>> begin SOURCE TEXT

Wednesday, 31 August 2011

Laura Ellen Bacon

The artist in residence at Compton Verney had created these cool dens in the woods out of strips of plastic.

Monday, 29 August 2011

In the Shadow of Mies



One of the many great things I experienced in Chicago was the concentrated work of Mies. In some parts of the city it almost felt like it would be almost impossible to a see a building not built, or at least heavily influenced, by Mies.
As a naive first year on a field trip in Berlin I couldn’t grasp what all the fuss was about when we visited his swan song; the Neue National Gallery. I could see there were some special things going on with the detailing but I just didn’t get it...I even called it anal in a presentation on the detailing on our return.
Whether it is my improved knowledge and appreciation of architecture or whether it was the sheer quantity of examples of his work on show in Chicago I don’t know, but I certainly have much more respect for the master now.


One might say that there is no real need for so many to make an impression as they are essentially all the same, after interrogating one of the downtown office blocks and understanding it, you understand them all and through them their designer. Wes Jones talks about this approach to architecture in “El Segundo”

“The architect should approach each work as evidence of a particular understanding of the world, as evidence of the architects belief that this understanding...is the most correct or appropriate...since the architect’s work is driven by this relationship to the world, a certain consistency should be expected from project to project. Those architects who claim to make up fresh each project in response to the specific requirements of each client are abrogating a responsibility to the larger picture, and in this view it would not be incorrect to claim that what they were doing was not really architecture...”

Seeing the repeated blocks over and over again just accentuates their grace, the detailing and the underlying logic. With almost brutal persuasion you are forced to acknowledge that Mies has found the “most perfect” solution to the challenges he faced with a logic that pervades everything. To try and better Mies in his sphere would be like trying to take on a heavyweight at his prime in the ring, you cannot beat Mies at his own game. Speaking specifically of Mies, Wes Jones says that

“...the threshold of refinement is where the master pauses...his work allows no other destination and suggests no further development except perhaps by repetition. All other directions are already steps backwards.”
I could see this notion exemplified several times in downtown Chicago where many buildings seemed to try and take on their Miesian neighbours head to head and always fell short of the mark. They had all either gone too far in stripping down the detail and looked bland and austere or had failed to pick up on the subtle details and appeared cluttered and fussy in comparison. It is hard to put a finger on exactly what it is that makes the Miesian buildings so successful in regards to their stripped down grace, it must be a very fine line between too much and too little and get it slightly wrong and it just doesn’t work and I can’t even begin to imagine how difficult it must be to achieve having never built anything.
The only buildings that successfully stood up to Mies were the ones that had subversively attacked him. One, the CNA centre, was strictly Miesian in every sense but clad from top to bottom in bright red, an anathema to Mies and beloved of many in Chicago. The other was Marina City by Bertrand Goldberg who studied under Mies at the Bauhaus and who created a modernistic building as pure as Mies but without a right angle in sight...a similar logic but with a different spirit. When Mies later developed the plot next door he sat his building back to further showcase and celebrate this challenge to his style.

>> end SOURCE TEXT

→ SET EXERCISE 1
According to the blog post about Mies, who designed Marina City?
→ SET EXERCISE 2
Pick up the blog post about Mies in Chicago after its final sentence and keep writing.

>> begin RECORD EXTRACTS

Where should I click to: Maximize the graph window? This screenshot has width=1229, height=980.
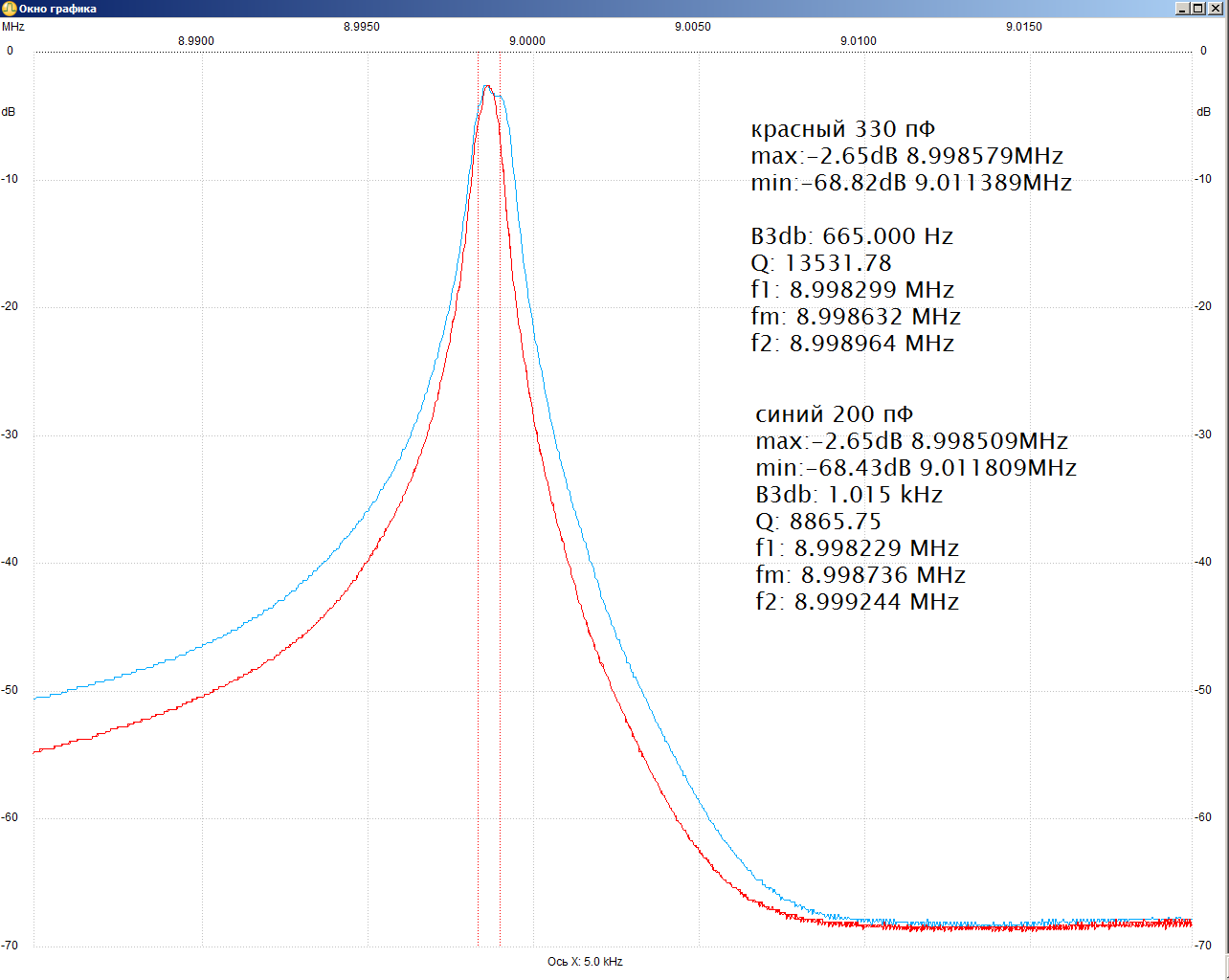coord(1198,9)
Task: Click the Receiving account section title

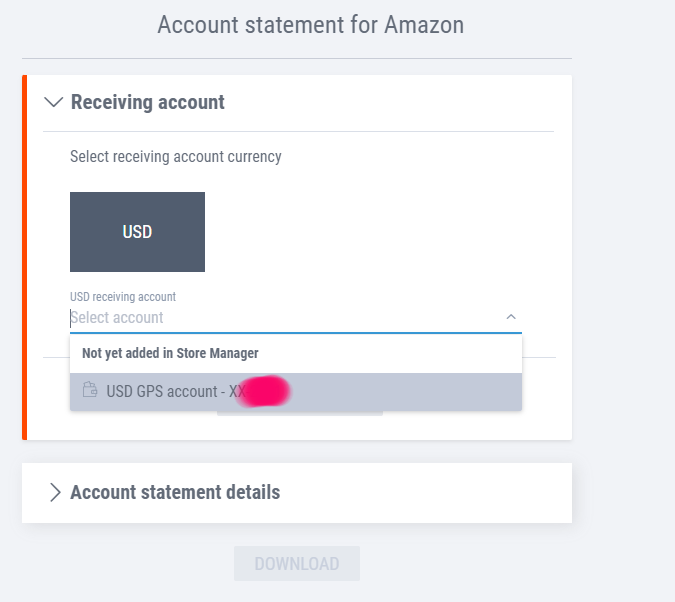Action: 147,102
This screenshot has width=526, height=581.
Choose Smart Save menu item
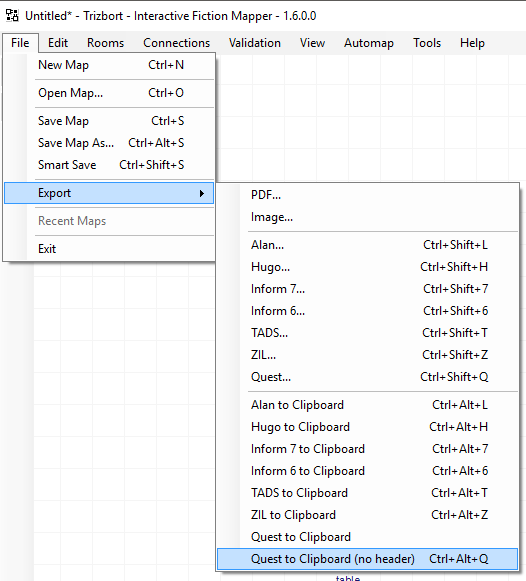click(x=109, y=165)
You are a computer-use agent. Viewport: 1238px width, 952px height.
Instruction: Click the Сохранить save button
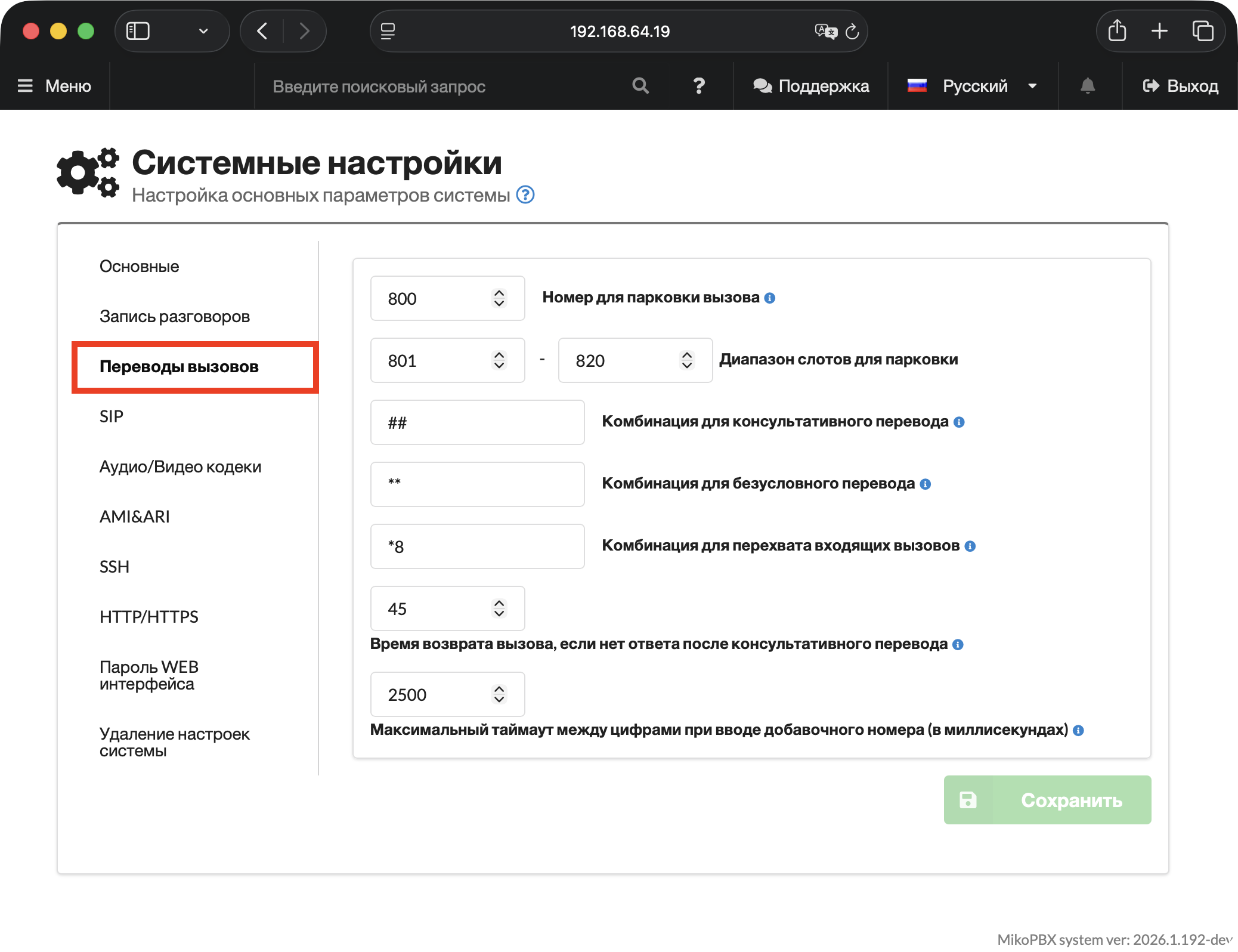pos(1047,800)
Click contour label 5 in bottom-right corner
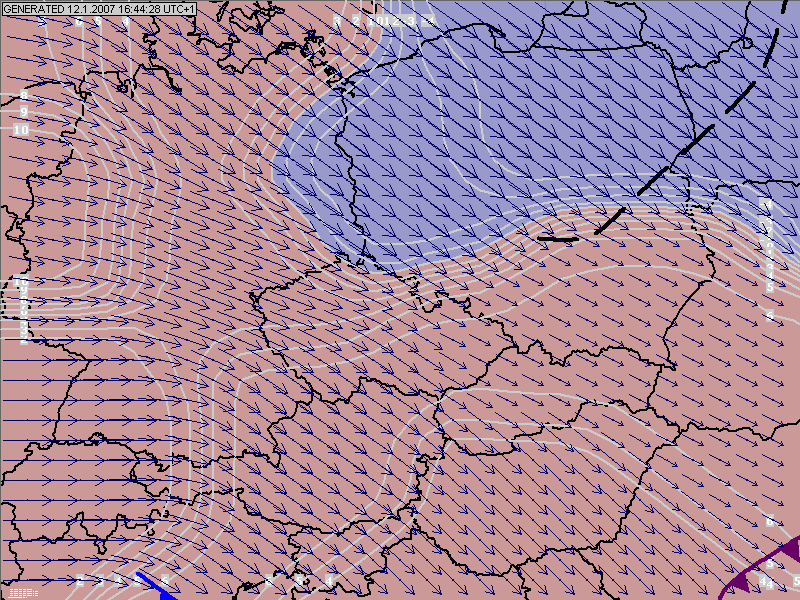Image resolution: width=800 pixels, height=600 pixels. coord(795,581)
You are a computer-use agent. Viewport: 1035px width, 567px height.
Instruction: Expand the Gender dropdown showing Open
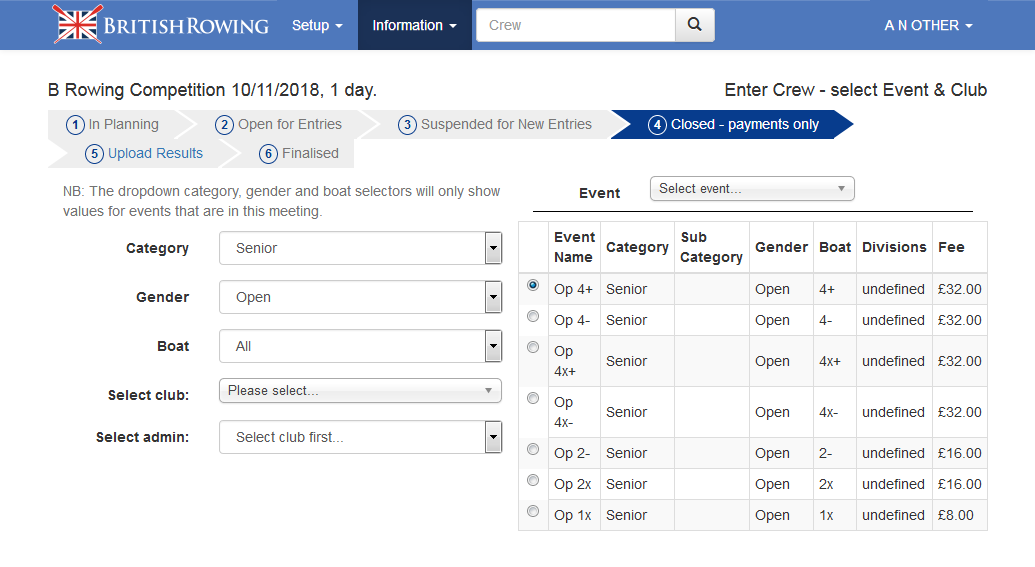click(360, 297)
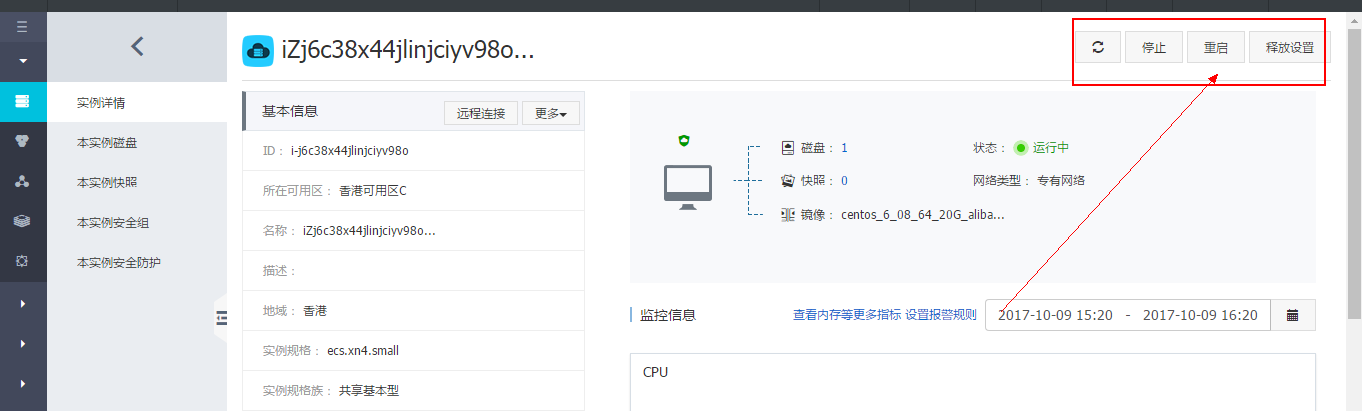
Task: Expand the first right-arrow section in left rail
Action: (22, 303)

>> end RECORD EXTRACTS

→ TASK RESULT 1
Bertrand Goldberg

→ TASK RESULT 2
For a man whose architecture could potentially be interpreted as egotistical this is an extremely modest gesture; but perhaps all his architecture is modest and this is why it is so stylistically similar. Wes Jones again...
“...(architecture) should be offered as an example of the way things should be, not as proof of its own uniqueness. The architect should stand behind the work, not in front of it, and any signature that the work develops through its own consistency should be emblematic of its goodness proven in each example rather than simply its difference, or its designer’s fame...”
Wes Jones goes onto claim that Mies was “not interested in being imitated but in setting a standard that challenged those who followed” The downtown proves that even with all the hustle and bustle and distractions of many varied architectural styles it is very hard for architects to rise to the challenge set by Mies. It is a different kettle of fish altogether out at the Illinois Institute of Technology campus that was masterplanned and designed by Mies. With total hegemony over the layout and design of the campus Mies was able to pursue his logic without compromise creating the greatest concentration of his work in the world.
Walking around the campus at IIT is a strange experience, it is so consistent in its language that to see a foreign object would not only seem out of place but a direct attack against the “good.” It is in this environment that 5 st-architects were invited to a competition to measure up to Mies and design a Student Centre. These were Rem Koolhaus, Peter Eisenman, Zaha Hadid, Helmut Jahn and Kazuyo Sejima.
The temptation for these architects to stamp their own signature and stand toe to toe with Mies to try and better him must have been huge. But as in downtown Chicago Mies isn’t interested in “competition” but just in challenging the competitors to be “good.” Wes Jones points out that
“The vicitinity of the site is so determined by the obdurate repose of the Mies buildings that any alien presence would risk appearing silly. And of course the other competitiors proved this point except Koolhaus and Eisenman.”

As with the CNA plaza building and Marina City, Koolhaus’ winning proposal displays a similar logic but a totally different spirit. After walking round the campus in its ranges of beige, black and transparent one is confronted with a bright orange blimp but instantly it is the detailing and proportions that are recognizable as they are taken directly from their neighbours. As such the building by Koolhaus is a simple Miesian one storey box, except that it is bursting with light-hearted fun everywhere. The crowning glory of it is the wrapper around the elevated railway, the “el”, which hurtles through the building. The spectacle of this is pure genius and makes for a great arrival to the campus. It is the only building I saw in Chicago which celebrates and interacts directly with the “el”. The others are either retrospectively forced into submission by it or turn their back on it and have no windows and sound proof the entire facade. Yet the “el” is one of Chicago’s great icons and to address it in such a way seems very sensible despite being absurd; a real oxymoron of an architectural feature. The building squeezed under the “el” is full of smaller delights though, little open areas at the side of main areas that become important social spaces for example.

http://www.daapspace.daap.uc.edu/~larsongr/Larsonline/Rem-IIT_files/KoolIIT.pdf
There can be no doubt that the building is in debt to Mies but it is also subversive and rises successfully to the challenge set by Mies. By hiding in a Miesian box all be it with typically Koolhaus-isms the architect is forced to stand behind the work, to bite the bullet and see if the building can be considered good off its own back rather than Koolhaus’. It is a building that Wes Jones describes as
“a mix of respect and subversion. The respect is itself a mixture of warieness and defiance.”

I would describe it as AWESOME!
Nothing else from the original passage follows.